The Stringent Response Is Required for Amino Acid and Nitrate Utilization, Nod Factor Regulation, Nodulation, and Nitrogen Fixation in Rhizobium etli

Abstract

A Rhizobium etli Tn 5 insertion mutant, LM01, was selected for its inability to use glutamine as the sole carbon and nitrogen source. The Tn 5 insertion in LM01 was localized to the rsh gene, which encodes a member of the RelA/SpoT family of proteins. The LM01 mutant was affected in the ability to use amino acids and nitrate as nitrogen sources and was unable to accumulate (p)ppGpp when grown under carbon and nitrogen starvation, as opposed to the wild-type strain, which accumulated (p)ppGpp under these conditions.

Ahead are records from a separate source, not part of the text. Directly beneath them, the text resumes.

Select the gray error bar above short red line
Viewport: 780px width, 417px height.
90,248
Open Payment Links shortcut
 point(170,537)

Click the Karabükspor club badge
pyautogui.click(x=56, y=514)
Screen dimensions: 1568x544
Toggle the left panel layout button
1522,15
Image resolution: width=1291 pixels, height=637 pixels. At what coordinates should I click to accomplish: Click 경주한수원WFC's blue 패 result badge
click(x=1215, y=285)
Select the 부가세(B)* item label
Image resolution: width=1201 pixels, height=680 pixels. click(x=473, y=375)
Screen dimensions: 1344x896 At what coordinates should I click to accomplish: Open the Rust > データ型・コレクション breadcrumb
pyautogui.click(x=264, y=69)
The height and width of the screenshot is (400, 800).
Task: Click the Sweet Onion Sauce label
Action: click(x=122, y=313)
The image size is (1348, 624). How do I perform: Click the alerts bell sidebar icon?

The R. etli rsh gene was found to restore (p)ppGpp accumulation to a Δ relA Δ spoT mutant of Escherichia coli . The R. etli Rsh protein consists of 744 amino acids, and the Tn 5 insertion in LM01 results in the synthesis of a truncated protein of 329 amino acids; complementation experiments indicate that this truncated protein is still capable of (p)ppGpp hydrolysis. A second rsh mutant of R. etli , strain AC1, was constructed by inserting an Ω element at the beginning of the rsh gene, resulting in a null allele. Both AC1 and LM01 were affected in Nod factor production, which was constitutive in both strains, and in nodulation; nodules produced by the rsh mutants in Phaseolus vulgaris were smaller than those produced by the wild-type strain and did not fix nitrogen. In addition, electron microscopy revealed that the mutant bacteroids lacked poly-β-hydroxybutyrate granules. These results indicate a central role for the stringent response in symbiosis.